In Fridthjof’s Saga the hero is caught in a storm and mourns the idea the he must soon lay himself to rest on “Rán’s bed.” This saga also has the following passage:

“Gold is good to carry  / When you go a-wooing,
Empty-handed no one  / Comes to sea-blue Ran.
Cold is she to kisses,  / Flee’th from embraces,
But the sea-bride yieldeth / Met with shining gold.”

This ties in with the idea of Rán’s greed, for the men of old would make sure to always carry at least some small bit of gold with them when they were in dangerous waters. This gold would be used to win the favor of the sea goddess should the sailors meet a watery doom.
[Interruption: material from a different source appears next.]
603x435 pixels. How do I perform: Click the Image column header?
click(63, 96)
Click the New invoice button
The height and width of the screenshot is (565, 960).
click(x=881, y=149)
It seems odd that a society that has such strong ties with the sea would view it in such a negative light. It is not as if the Vikings were afraid of the open waters. They would sail out of sight of the land (something the ancient Greeks would never do) and the Vikings sailed far and wide. They went to sea in ships that were amazingly well-adapted to traveling both on the ocean and inland waters but they also undoubtedly had a healthy respect for the dangers one could encounter when traveling Rán’s road.

I think the key point to remember is that death by drowning was not considered a noble thing, it would not earn you a seat in Valhalla but a place in the undersea hall of Rán.